President of the main opposition Maldivian Democratic Party (MDP) Abdulla Shahid has criticized the decision to raise the Bank of Maldives (BML) foreign currency card limit to USD 500, calling it a deceptive move aimed at extracting more money from the public rather than providing genuine relief to citizens.
Taking to social media platform ‘Facebook’, Shahid revealed that due to the new 30 percent fee imposed on transactions made with Maldivian Rufiyaa debit cards for e-commerce, the USD rate for purchasing goods online is actually higher than the black market rate.
He added that this is not just a foreign currency issue, but a result of the government's failure to secure foreign financing and responsibly manage reserves, leading the national bank of the island nation to profit from the financial constraints.
Further, Shahid stressed that this is a shift of economic burden onto ordinary Maldivian families instead of reform, resulting in loss of equality and narrowing opportunities to access global goods. Shahid noted that this change paves the path to further worsening of the cost of living situation.
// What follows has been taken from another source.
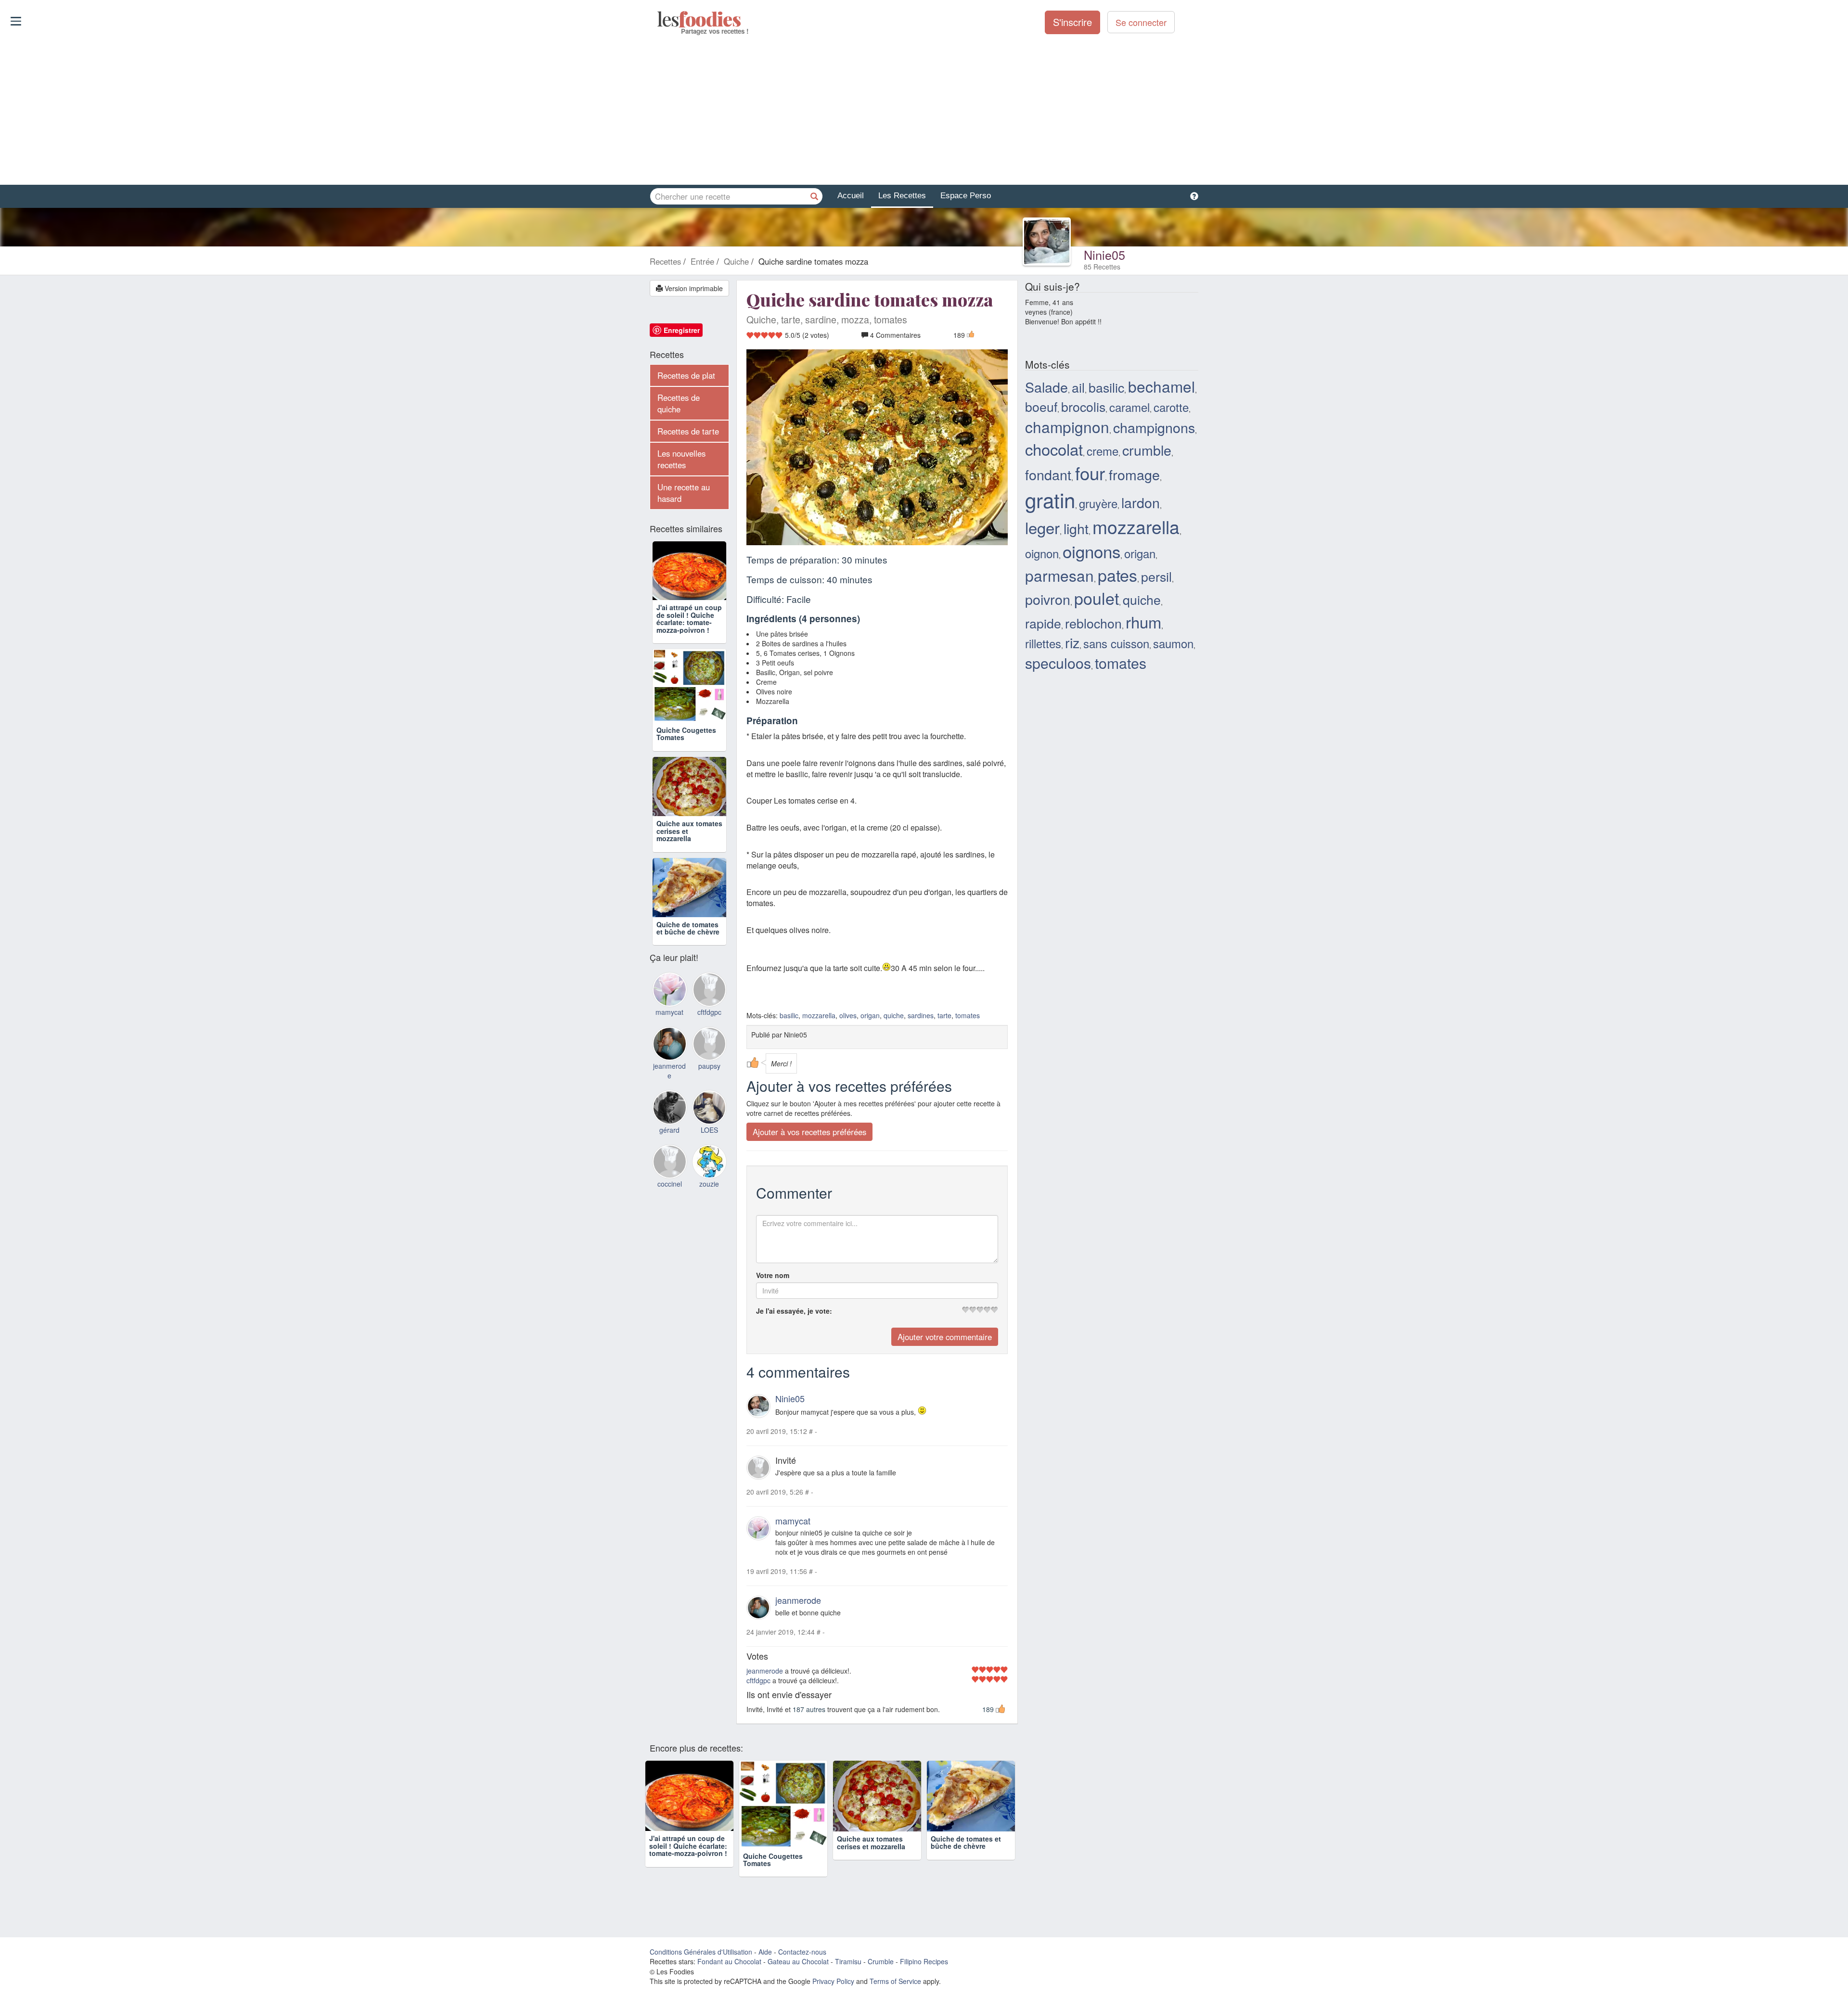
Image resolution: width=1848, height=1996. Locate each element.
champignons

The country’s national bank abruptly announced through a statement on Monday that starting from Tuesday, a 30 percent fee would be charged for transactions on sites like Shein, Temu, and others, where Maldivians conduct most of their online shopping.
With BML's decision to charge a large fee for transactions on popular online shopping sites, many people have directed criticism towards both the government and BML. Many are saying that the bank is trying to mislead the public by claiming that card limits have been increased to USD 500.